日本はなぜかイランに対して異様なほどに寛容である。国際的にはイランはイスラエルの抹殺を一貫して唱える。そのための手段とも思われる核兵器の開発に驀進する。国際テロにも関与する。自国民にはイスラム原理主義の厳しい戒律を課し、女性の社会的活動を認めない。わが日本の拠って立つ立場とはおよそ相反する国家がイランなのである。

ところが日本側では「イランは親日国家だから特別な友好が必要だ」とする声が国民レベルでも、政権与党内でも、強いのだ。その結果、イランの対外的な軍事行動やテロ活動に対して日本はきわめて寛容になる。その日本の対イラン外交に対してアメリカ側の識者から叱責と呼べる非難の声が飛ばされた。

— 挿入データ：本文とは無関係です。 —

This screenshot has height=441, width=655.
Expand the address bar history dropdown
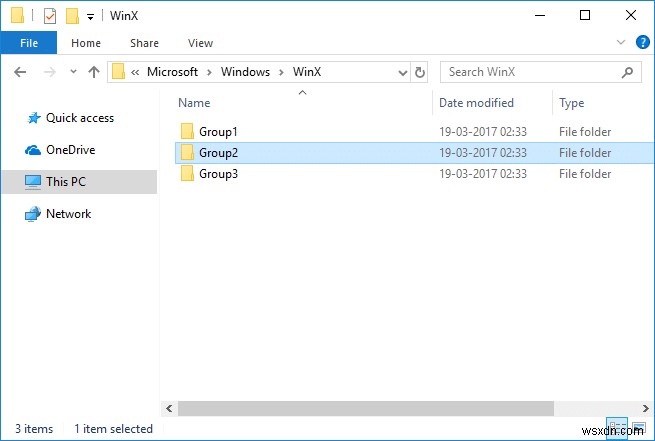pos(402,72)
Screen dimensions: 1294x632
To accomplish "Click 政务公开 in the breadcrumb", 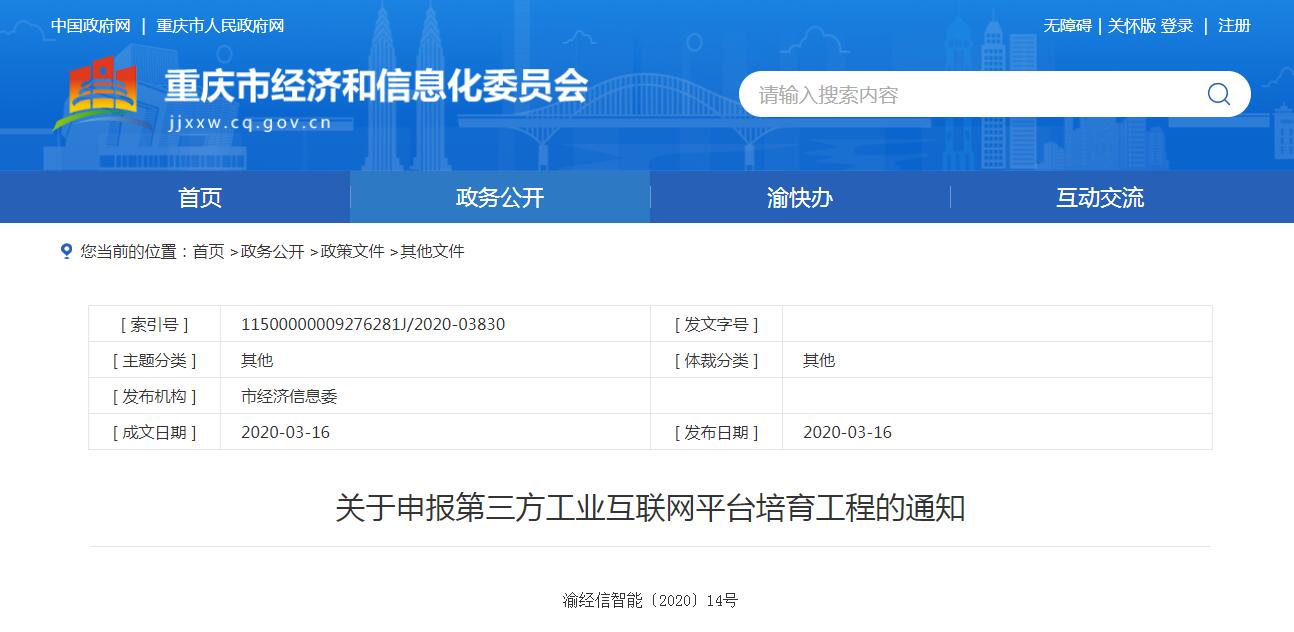I will (x=272, y=252).
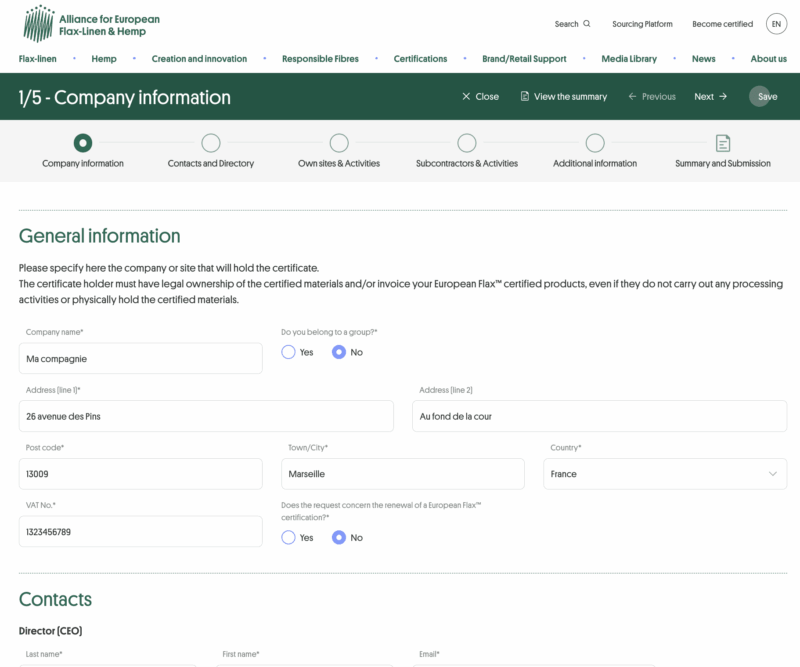Open search via the magnifier icon
Image resolution: width=800 pixels, height=667 pixels.
click(587, 24)
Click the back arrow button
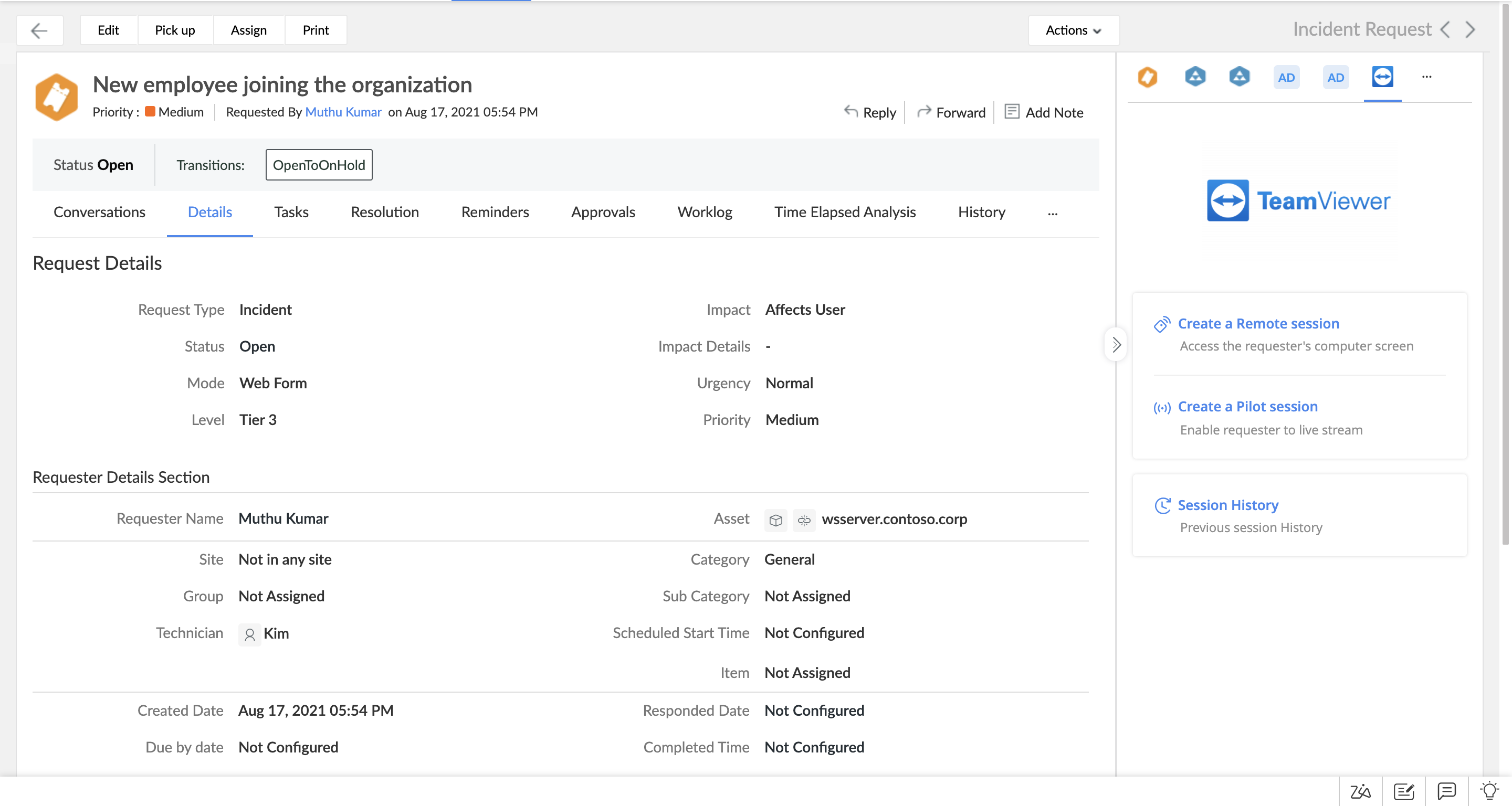The width and height of the screenshot is (1512, 806). pyautogui.click(x=39, y=30)
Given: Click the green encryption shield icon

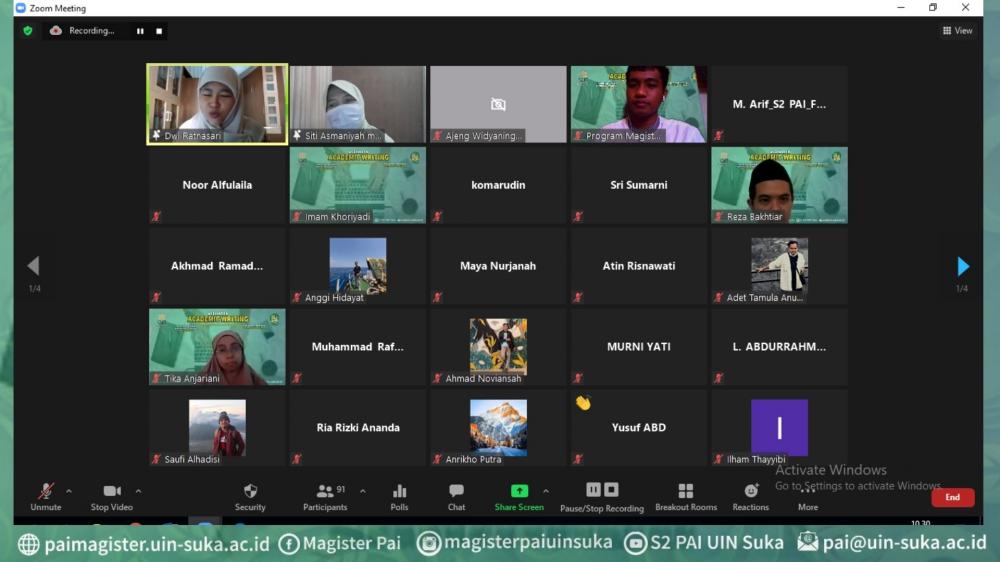Looking at the screenshot, I should 28,31.
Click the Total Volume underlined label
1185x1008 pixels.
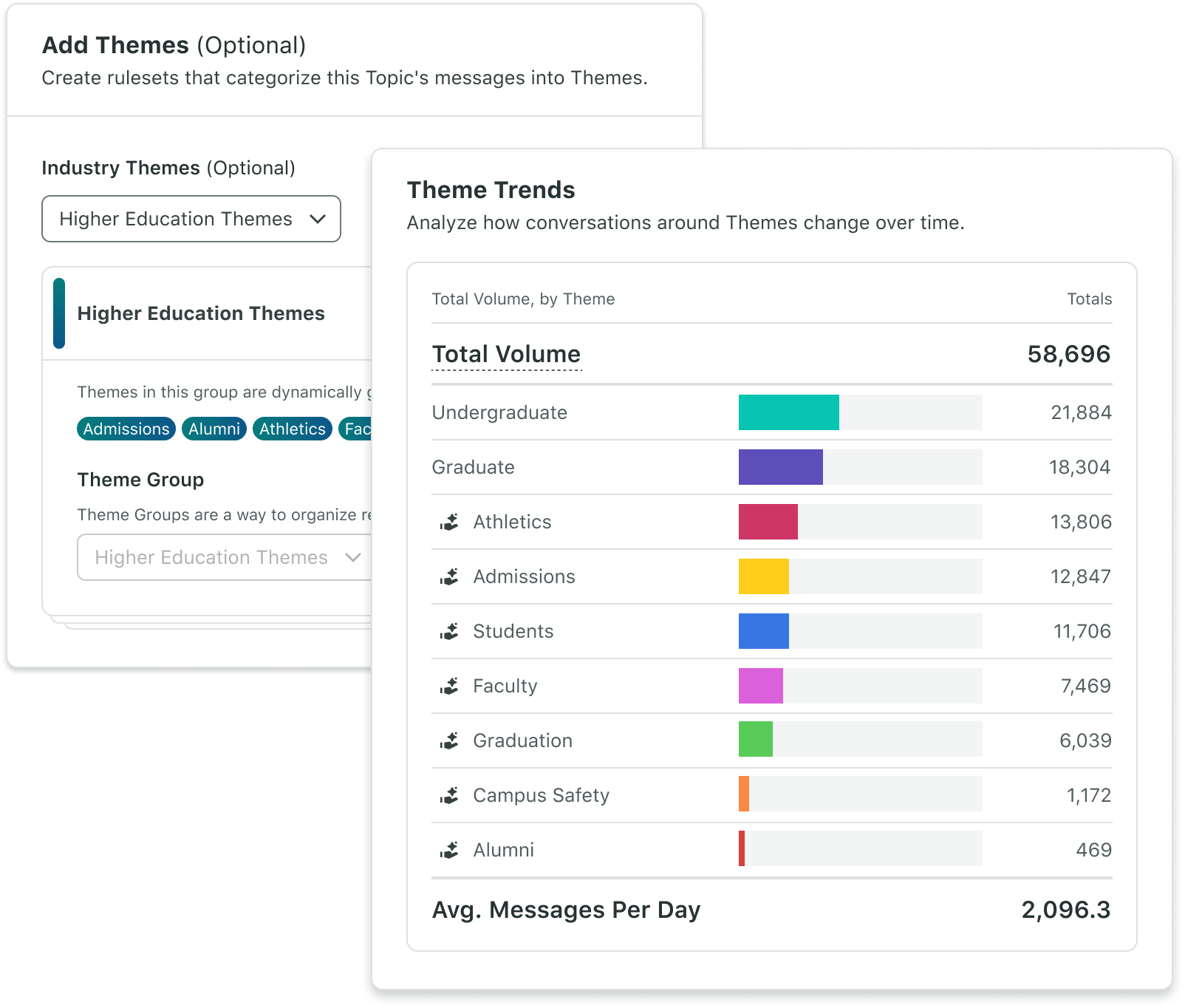point(506,354)
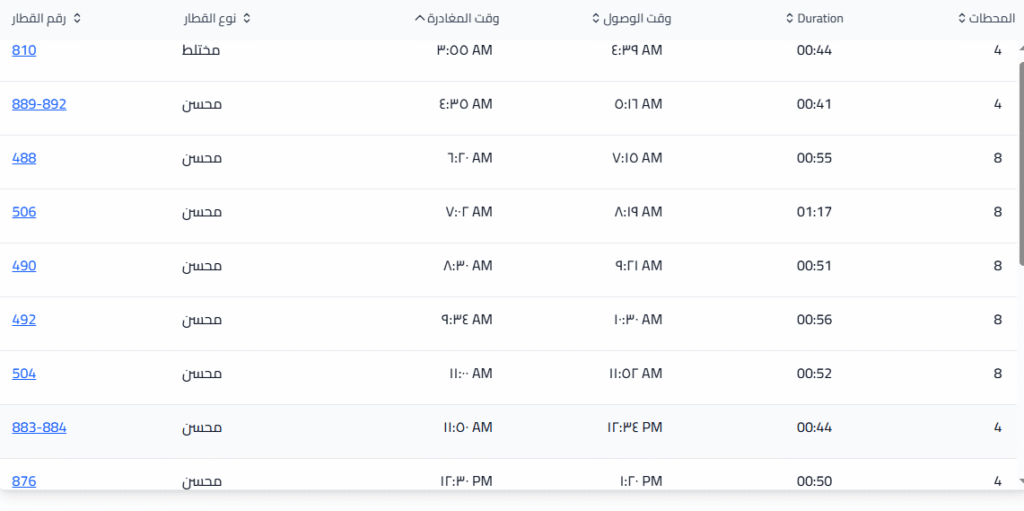The image size is (1024, 511).
Task: Click scrollbar up arrow
Action: (1019, 49)
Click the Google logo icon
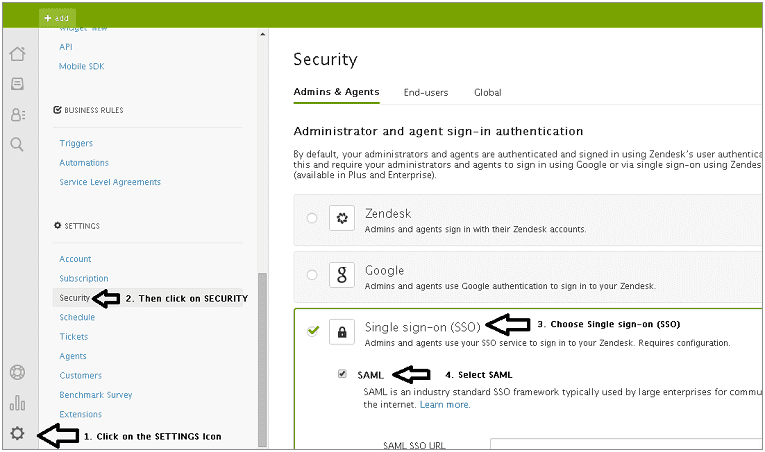 point(343,274)
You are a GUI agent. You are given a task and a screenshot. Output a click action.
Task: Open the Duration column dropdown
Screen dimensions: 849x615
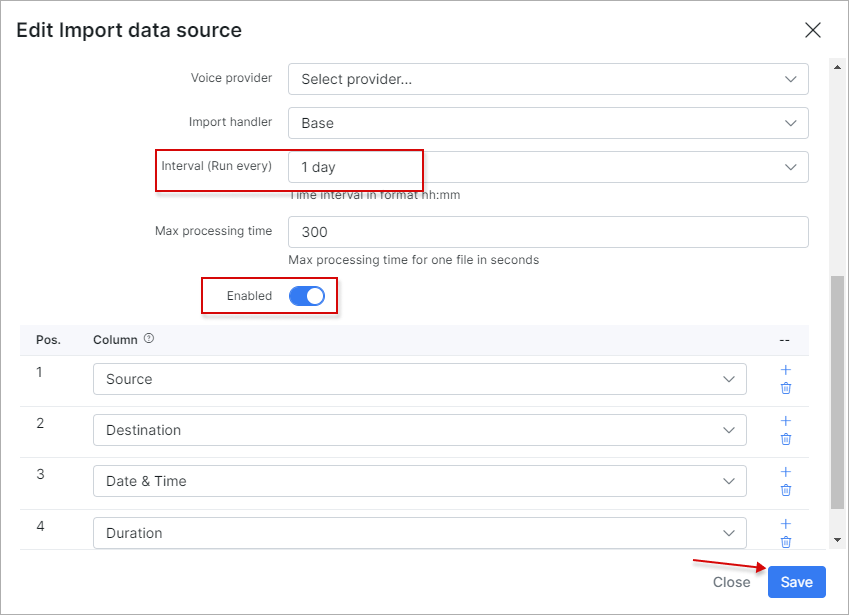420,533
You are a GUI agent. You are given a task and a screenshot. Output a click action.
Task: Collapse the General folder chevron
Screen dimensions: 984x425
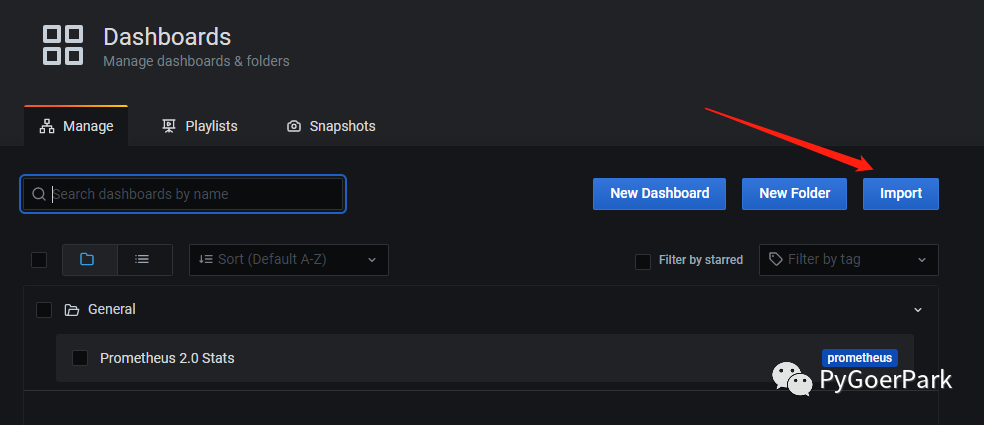918,310
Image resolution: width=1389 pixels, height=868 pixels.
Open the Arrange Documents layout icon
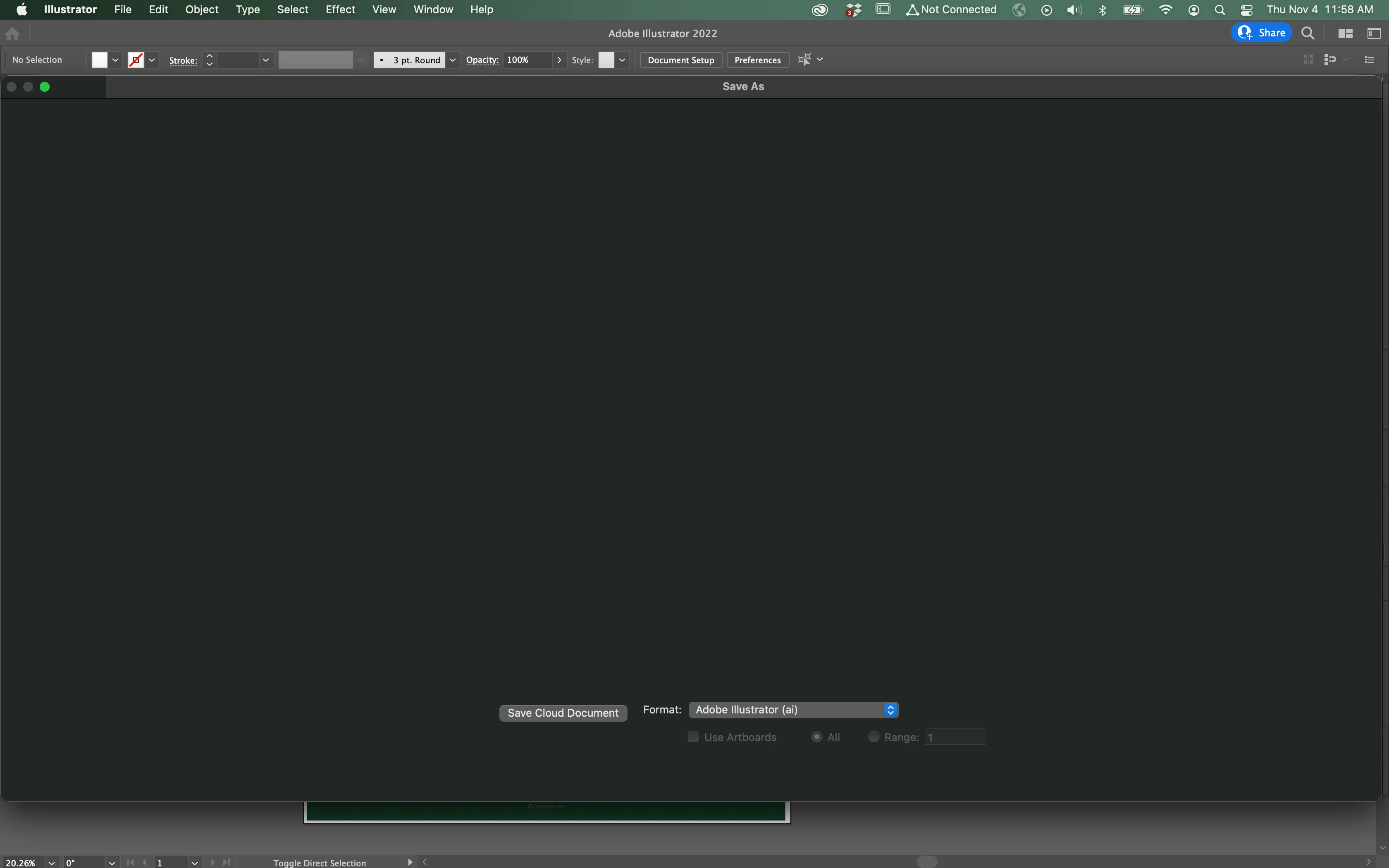tap(1345, 33)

「イランのロシアへの軍事支援を非難しないのはG7諸国でも日本だけだ」

「日本はイランがロシアのウクライナ侵略を直接に軍事支援していることになんの制裁措置もとっていない」

「日本はイランと貿易取引を続けることでロシアのウクライナ侵略を助ける結果となっている」

こんな警告がアメリカの安全保障の権威から発せられた。2023年4月末、広島でのG7会合を目前とした時期だった。